— BEGIN PASSAGE GIVEN —

Posted by , Apr 28, 2005 06:50 PM

If there's any one theme attendees at this week's Software 2005 conference should have walked away with, it's that this is an industry that has some big issues to tackle.


The conundrum the software community faces goes beyond technical transitions like the shift from traditional licensing models to subscription-based pricing and on-demand delivery. And addressing the software quality issues raised by the IT execs who spoke isn't going to solve the problems either. It's an issue of identity: What's this industry going to look like five years from now? What role will it play not only in its customers' IT infrastructures, but in the economy in general? What form will future innovation take?

Conference organizer M.R. Rangaswami set the tone right out of the gate by rattling off four big trends that are causing software companies to take a hard look at themselves: industry consolidation, open source software's momentum, the rise of offshore outsourcing, and a shift of power from vendors to customers. "In five years, we'll look back and we're not going to recognize the software industry that existed," Rangaswami said during his opening comments.

One of the light-bulb moments of the conference came when Intuit chairman Scott Cook's took the stage Tuesday afternoon, providing what appeared to be a wake-up call for attendees. Drawing upon the lessons Intuit learned from discovering that its software was solving business problems that it didn't even know existed, Cook borrowed from an Indian proverb, telling an audience of more than 1,000 that in order to walk in their customers shoes, they need to take off their own shoes first.

In other words, truly understanding customer needs requires empathy, something that hasn't exactly been the software industry's strong suit. (In fact, a more accurate description of software vendors' tendencies came when Cook offered a humorous take on the proverb: that walking in your customers shoes was effective because after a while, you're miles away, and you've got their shoes.)

Meeting this need to connect more deeply with customers requires vendors to subject themselves to a sort of out-of-body experience. The industry has been built on some assumptions that have become laughably outdated--that customers don't really understand software and thus rely upon vendor and integrator expertise; that business applications provide such a competitive advantage that they can be priced almost arbitrarily; that if vendors can ride out the down cycles, the good times will return.

— END PASSAGE GIVEN —

YOUR INSTRUCTIONS
Condense the post about the Software 2005 conference into two sentences.

— BEGIN GIVEN DATA —

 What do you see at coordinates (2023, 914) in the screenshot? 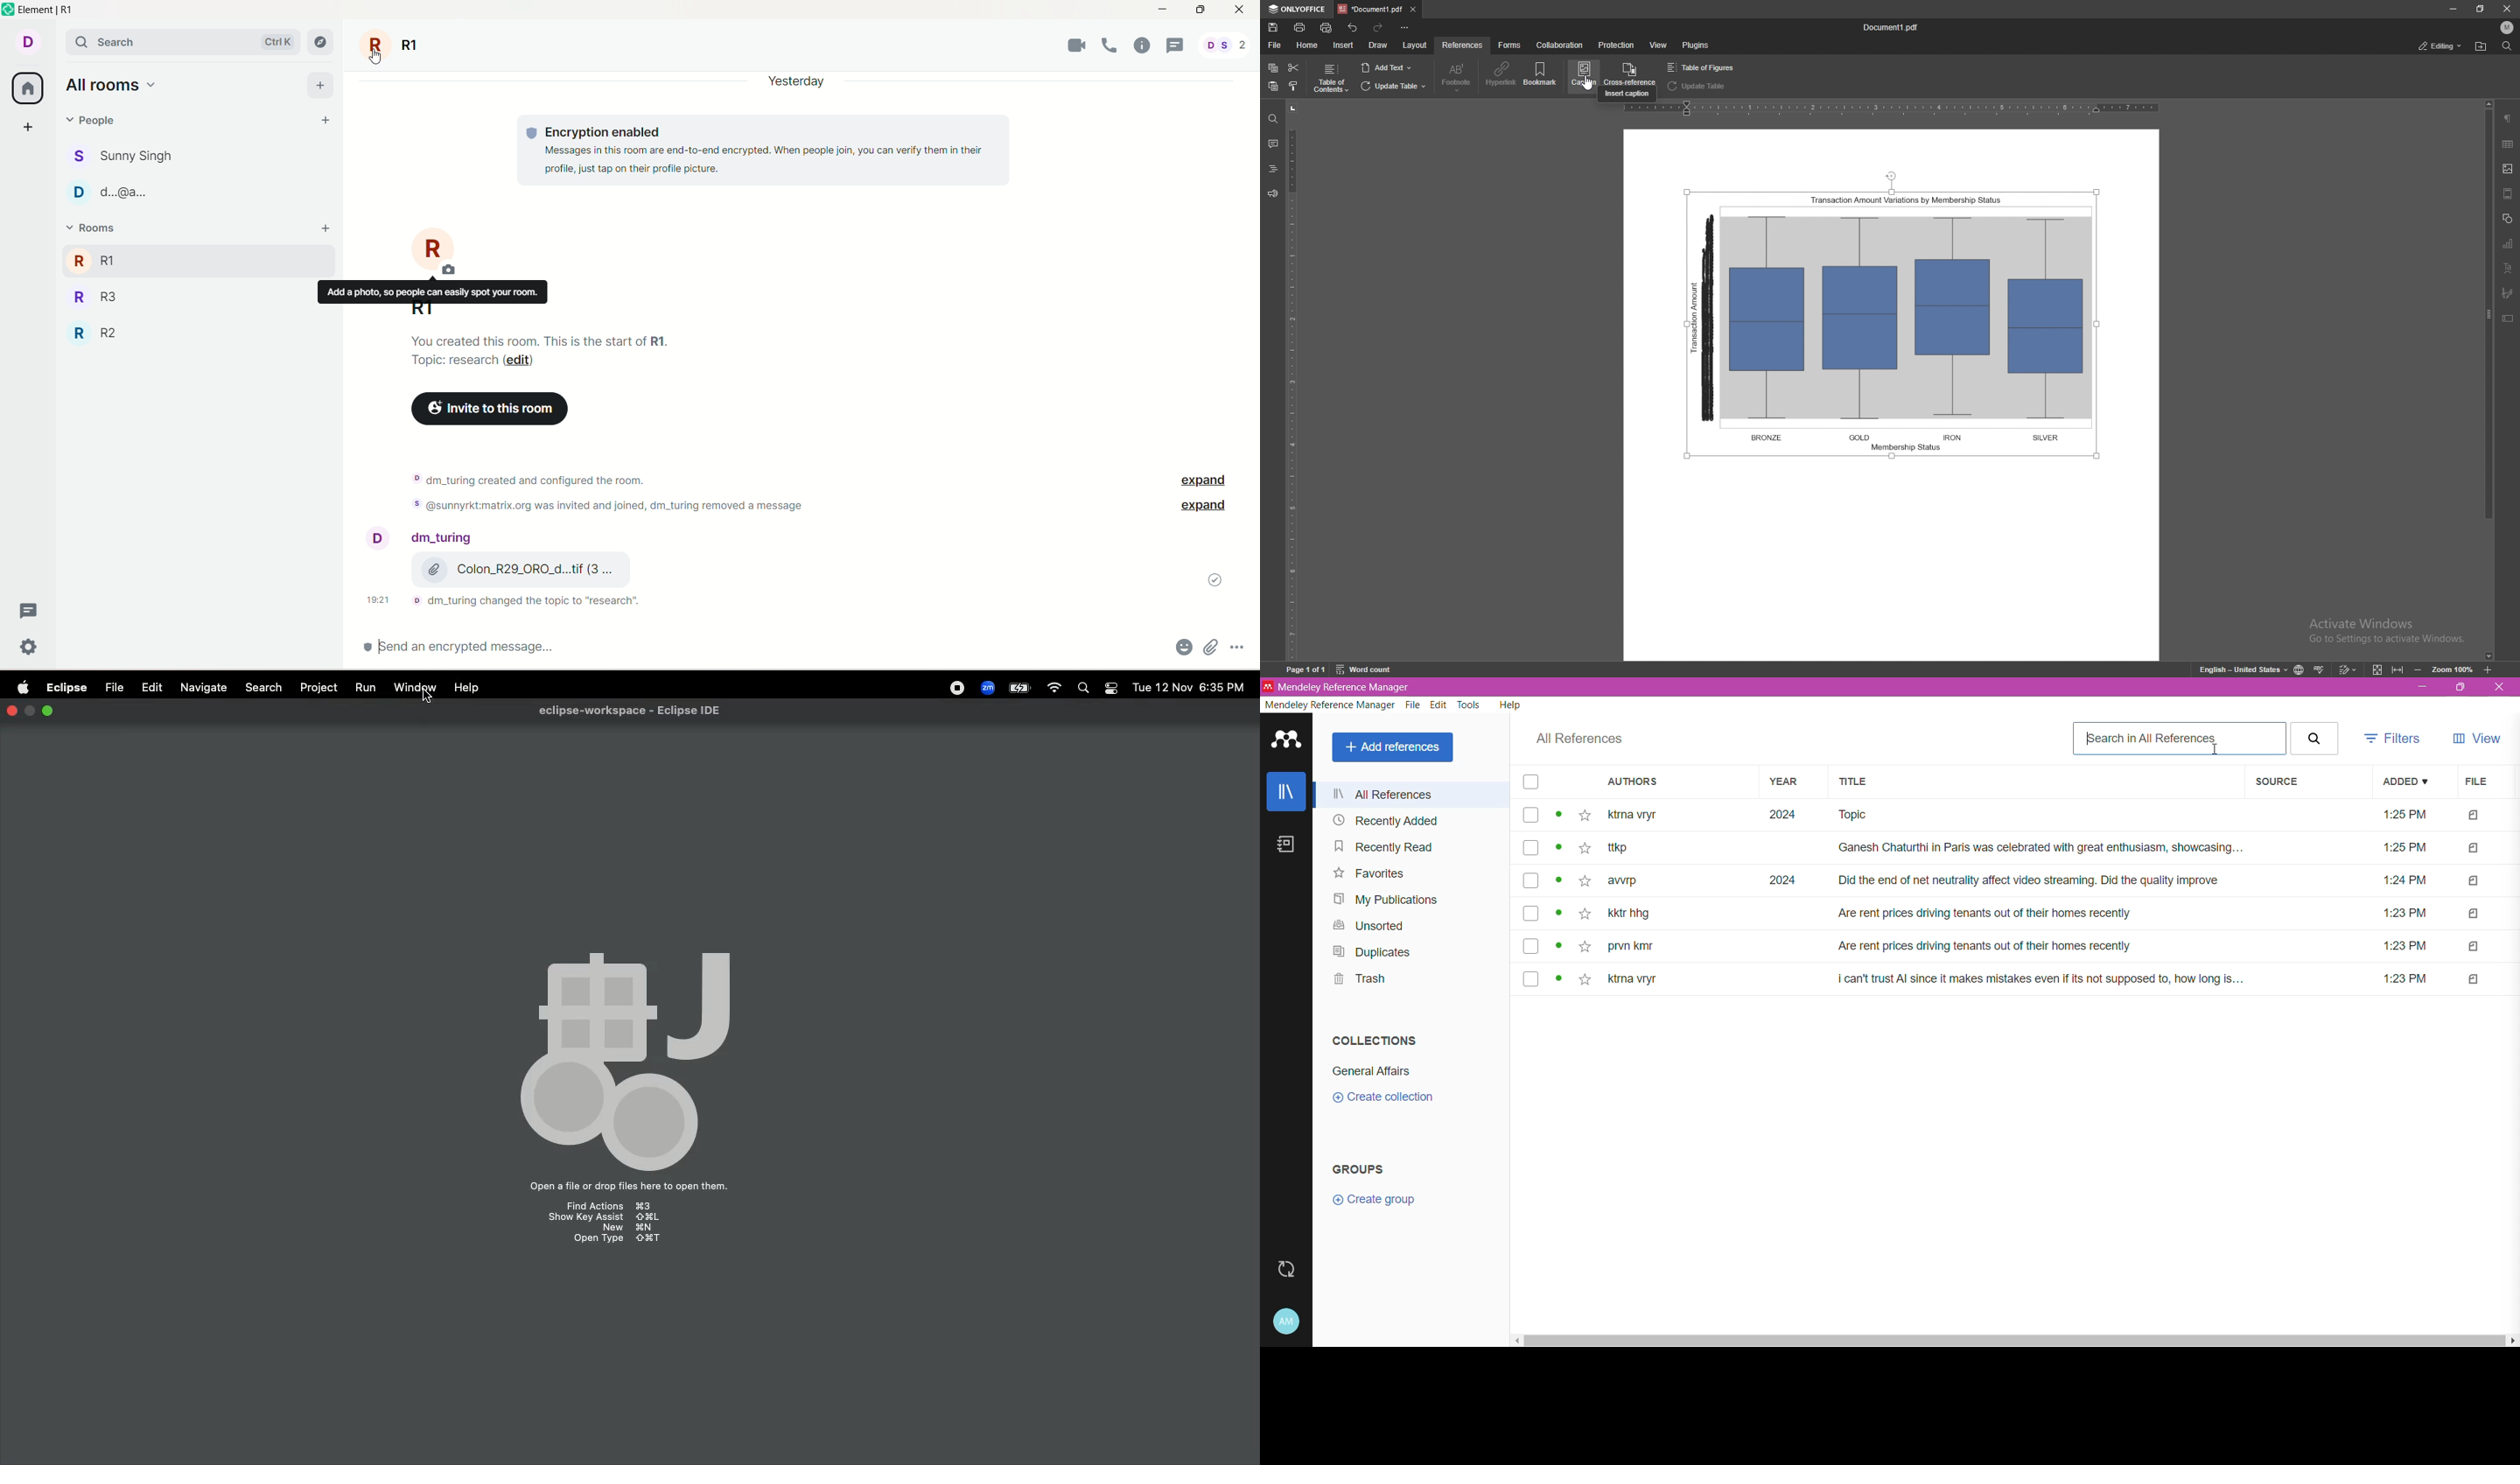
I see `¢  Kktrhhg Are rent prices driving tenants out of their homes recently 1:23 PM` at bounding box center [2023, 914].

— END GIVEN DATA —

COMPLETE OUTPUT
The post argues that the software industry faces big issues that go beyond shifts in pricing and delivery or problems with quality, amounting to a question of identity about what the industry will look like and what role it will play. Organizer M.R. Rangaswami named four trends pushing companies to take a hard look at themselves, Intuit chairman Scott Cook urged vendors to understand their customers with empathy, and the post says the industry rests on assumptions that have become outdated.